Their handiwork abounds at Universal Studios Singapore, a $1.4-billion project opened last year on a resort island in this Southeast Asian city-state. Stroll Madagascar zone, influenced by the DreamWorks Animation film of the same name, and you'll see a gigantic ship's hull designed by an art director from Northridge. In the Lost World, a themed land based on the Hollywood blockbuster "Jurassic Park," a designer from Los Feliz fashioned the rocky prehistoric landscapes and toothy dinosaurs. The Far Far Away Castle that towers over the park was modeled by a team from L.A.'s Miracle Mile.

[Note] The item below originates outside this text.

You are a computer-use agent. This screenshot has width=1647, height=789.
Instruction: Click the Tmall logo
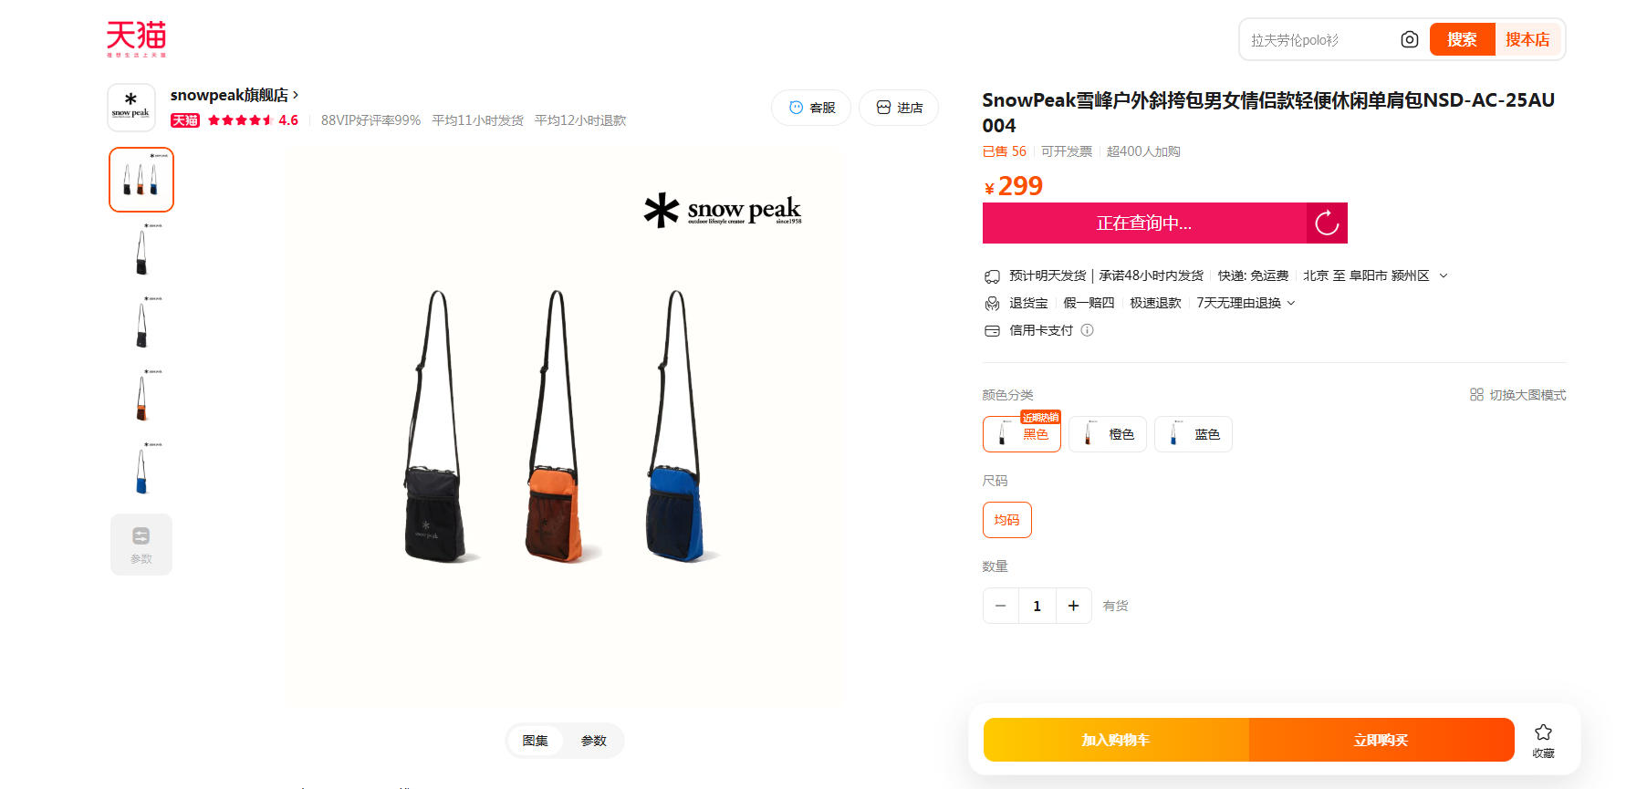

For some of the several hundred designers who form the creative core of Southern California's industry, globe-trotting has become part of the job as the U.S. has become loaded with theme parks and other entertainment venues. In the late 1990s, some headed to Japan, which was gearing up for the 2001 openings of Universal Studios Japan and the nautical-themed Tokyo DisneySea. Others were lured to South Korea. Later came Dubai, whose planned entertainment mega-complex known as Dubailand promised a gusher of contracts — that is, until the emirate's property bubble burst about two years ago.

Today, Asia is about the only E ticket going for theme park designers. The continent's middle class is growing by millions of people a year. With more disposable income and free time, these consumers yearn to spend some of it on thrill rides, cotton candy and a chance to get their picture taken with Snow White.

"The U.S. and European markets are both very mature," said Christian Aaen, principal at Entertainment + Culture Advisors in Beverly Hills. "All the new development is really taking place in Asia."

The top 15 Asian theme parks attracted 83.3 million visitors last year, up 7.3% from 2009, according to the Themed Entertainment Assn. and consulting firm AECOM. Japanese parks accounted for more than half those visitors, leaving plenty of room for growth in other parts of the region.

Universal Studios Singapore, which officially launched last month after a soft opening in 2010, is positioned to capture travelers from Malaysia, Indonesia, India and China. The park's operator, Resorts World Sentosa, projects 4 million visitors this year.

In southern Malaysia, a massive new development will include a Legoland that's scheduled to open next year. And in China, three major theme parks are slated to open by 2014 — all of them powered by Southern Californian creativity.

Photos: Legoland Malaysia

The most anticipated is the Shanghai Disney Resort, a $3.7-billion joint venture between Walt Disney Co. and Shanghai Shendi Group. Japan's Sanrio Co. recently announced plans for a Hello Kitty theme park outside Shanghai that will be designed by Hettema Group of Pasadena. And a Chinese developer has tapped Thinkwell Group of Burbank to provide the creative spark for Monkey Kingdom, a Beijing park that will anchor a $1.5-billion entertainment and convention hub.

"We think Disneyland Shanghai will just fuel more growth and Asia will eventually overtake the North American theme park market," said Aaen of Entertainment + Culture Advisors.

Barbee got his first break in the early 1990s designing the Gotham City Backlot at Six Flags Magic Mountain in Valencia. But a five-year stint working for Universal Studios in Osaka, Japan, morphed into a series of projects in Asia. He has designed retail space in Macau and worked on now-shelved plans for a Paramount Studios theme park near Beijing. He's now thinking of opening an office in Singapore.

"The majority of work for the next portion of my life will be outside of the U.S.," said Barbee, 48, whose website includes a photo of him clad in a formal kimono. "And not just me. I frequently walk through theme parks overseas and see someone I didn't know was there too."